Objective: It is well known that lung embolism is associated with an increase in pulmonary vascular resistance. Since the mechanisms of pulmonary vascular reactions during embolism are still unclear, the aim of this study was to investigate the potential involvement of endothelin-1 (ET-1) and thromboxane A2 (TXA2) as mediators of the pulmonary artery pressure (PAP) increase after embolism using the selective ETA receptor antagonist LU135252 [1], the ETB receptor antagonist BQ788 [2], and the cyclooxygenase inhibitor diclofenac.
Design: Prospective experimental study in rabbits.
Setting: Experimental laboratory in a university teaching hospital.

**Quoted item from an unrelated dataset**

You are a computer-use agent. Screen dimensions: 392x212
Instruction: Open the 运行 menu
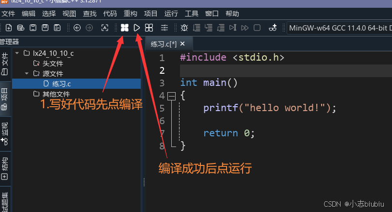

Subjects: 36 adult rabbits of either sex.
Interventions: The experiments were performed in 36 isolated and ventilated rabbit lungs which were perfused with a buffer solution containing 10% of autologous blood. Embolism was induced by the injection of 0.75 ml air into the pulmonary artery.
Measurements and results: PAP and lung weight, reflecting edema formation, were continuously recorded. Perfusate samples were drawn intermittently to determine TXA2 and ET-1 concentrations. Air injection resulted in an immediate increase in PAP up to 22.8 +/- 1.4 mm Hg at 2.5 min (control, n = 6), which was parallelled by an enhanced generation of TXA2. No relevant edema formation occurred during the observation period. Pretreatment with the ETA receptor antagonist LU135252 significantly reduced the pressure reaction after air embolism (p < 0.001) whereas the ETB receptor antagonist BQ788 (n = 6) was without marked effects. The administration of diclofenac (n = 6) did not alter the PAP increase 2.5 min after embolism, but significantly reduced the pressure reaction during the further observation period (p < 0.001). The application of LU135252 and diclofenac together (n = 6) also significantly reduced the PAP increase from 2.5 min during the total observation period (p < 0.001).
Conclusions: The acute pressure reaction after air embolism is mainly mediated via ET-1 by an ETA receptor related mechanism. TXA2 seems to maintain this reaction for a longer time.